[TEXT BLOCK]:
▶

Grid Reliability is at a Tipping Point this Summer

Author: Rich Nolan
Grid reliability

Refrigerated medicine spoiling. Manufacturing facilities shutting down. Financial transactions coming to a halt. A lack of air conditioning that pushes indoor temperatures to punishing levels. When we hear the term “blackout” we think of a period without lights. But the ramifications of no electricity in the digital era push well-beyond a lack of illumination. 

In America — a nation with an abundance of homegrown energy sources — we are accustomed to always having access to electricity. While blackouts sometimes can seem like a nuisance, we forget that they can rapidly transition into a crisis. And despite advances in energy technology, the number of blackouts continues to rise each year. The U.S. had about eight times as many blackouts in 2020 than it did in 2000, and a staggering  two-thirds of the U.S. could experience blackouts this summer.

There’s also a multitude of ways that blackouts impact critical industries and affect American life. From small power glitches to full-on blackouts, power issues can cause serious disruptions, including damage to manufacturing equipment, spikes in supply chain issues and serious losses of perishable goods that we rely on every day. We can also see major issues with transportation control centers, medical facilities and even the military operations that keep us safe.

With skyrocketing natural gas prices and the intermittency of renewable energy an increasingly complex challenge to manage, on-demand, fuel-secure power from coal plants must continue to play a foundational role in our energy mix to ensure grid reliability, energy affordability and safety. 

Concerns about the Power Grid

The arrival of summer heat and spiking power demand is generating much uneasiness across the country, and rightfully so. The Midcontinent Independent System Operator (MISO), which oversees the grid that covers 15 midwestern states, is sounding the alarm over insufficient firm resources to meet summer power demand.  There have been similar concerns voiced by the North American Electricity Reliability Corporation (NERC), the Electric Reliability Council of Texas (ERCOT), and the California ISO. 

Grid operators are working to ensure reliability but doing so in a deeply compromised position. Jim Robb, NERC’s CEO, expressed just that concern when he said, “I know that operators and planners are working very, very hard to preserve reliability, but they’re continually asked to do so and manage your grid under more and more challenging conditions.” Those conditions he speaks of are a poorly managed energy transition that is seeing the loss of fuel-secure, on-demand sources of power far faster than they’re being reliably replaced.

◀

[PROVIDED DATA]:
▶

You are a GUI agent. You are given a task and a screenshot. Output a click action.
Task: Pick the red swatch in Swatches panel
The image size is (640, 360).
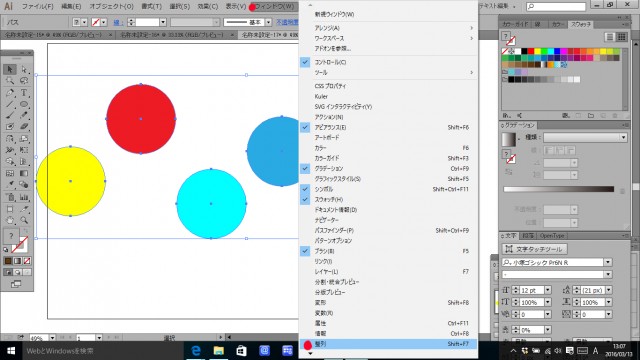[531, 51]
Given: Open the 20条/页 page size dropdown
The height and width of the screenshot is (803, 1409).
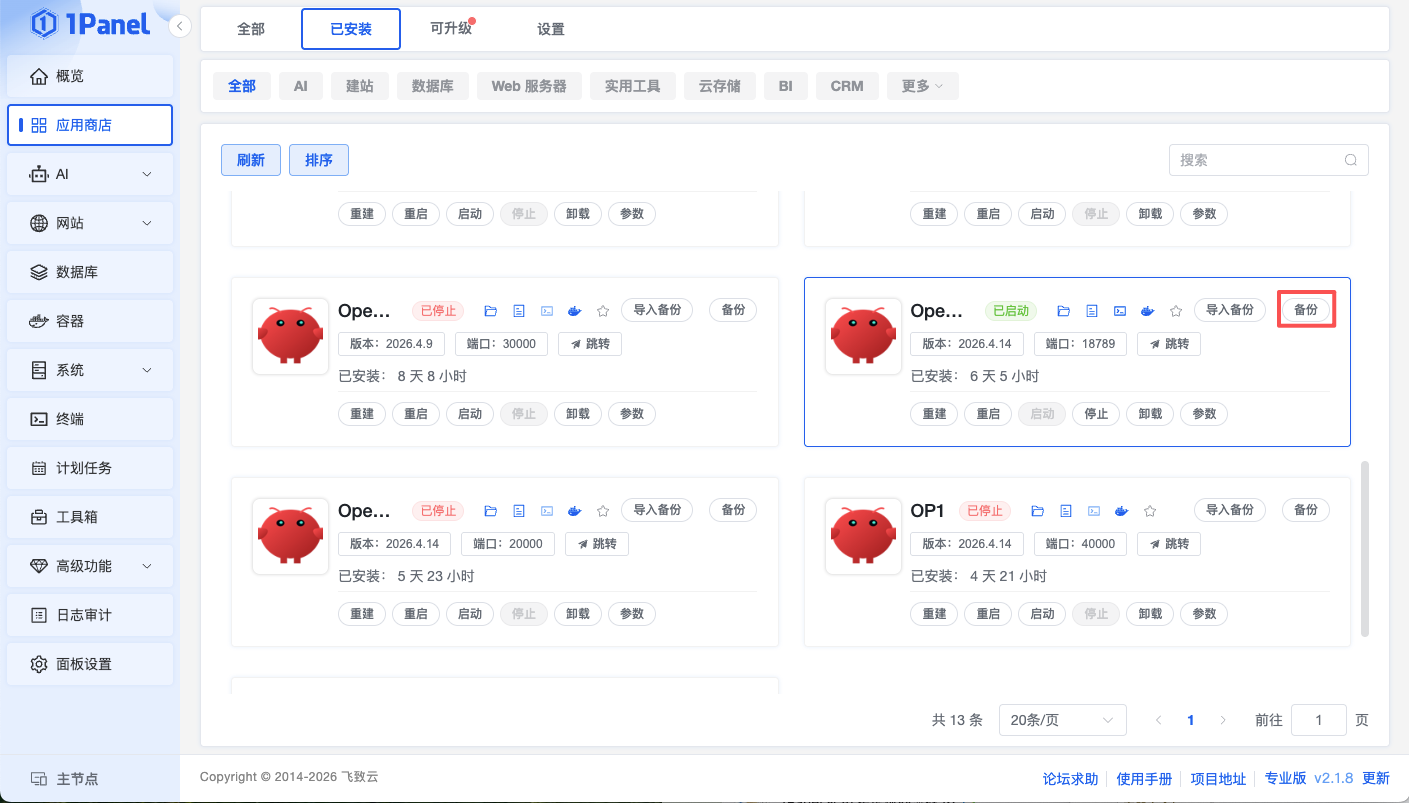Looking at the screenshot, I should coord(1062,720).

◀

[EXERCISE 1]: In the grid reliability article, how many states does the grid overseen by MISO cover?
[EXERCISE 2]: Pick up the grid reliability article after its last paragraph and carry it on.

[ANSWER AREA 1]: 15 midwestern states

[ANSWER AREA 2]:
Consider what’s happening in the Midwest. MISO reported in April that it’s preparing for worst-case scenarios. In the last five years, MISO actually increased its installed generating capacity by at least 4,200 MW, but the reliability of that grid is getting worse, not better. The heart of the issue is the 8,300 MW decline in its accredited capacity since 2017—namely on-demand coal plants. MISO is indicative of a problem beginning to plague much of the country: a staggering shortfall of reliable generating capacity that can be counted on to deliver when it’s needed most. 

John Moura, director of reliability assessment and performance analysis at NERC, recently said of deteriorating grid reliability, “while we’ve initiated action on a number of fronts and sounded the alarm bells for many years, there’s clear, objective, conclusive data indicating that the pace of our great transformation is a bit out of sync with the underlying realities and the physics of the system.”

The Burden of Blackouts

As we brace for summer and peak power demand in markets across the country, let’s bear in mind that blackouts seriously debilitate America’s businesses and cost the U.S. economy about $150 billion annually. Manufacturers can lose as much as $6.45 million per hour during a power outage. Over the last few years, we’ve seen business owners scramble for survival when harsh weather or planned power outages plunge millions of people into darkness.  It’s alarming to know this is a problem poised to get far, far worse before it gets better. 

American energy policy is at a crossroads. Driven by soaring natural gas prices, the Federal Energy Regulatory Commission has warned that electricity prices in some markets this summer will jump as much 233% over where they were last year. American consumers are going to be paying far, far more for a far less reliable grid. As bills go up and the lights flicker or fail, how much longer will voters allow inaction on grid reliability to persist? There’s a responsible approach to navigating the energy transition – one that embraces the value and reliability of the nation’s existing coal fleet and recognizes the complexity and challenges of ever-greater reliance on intermittent generation – but we’ve yet to find it. Will a crisis this summer finally force us into action?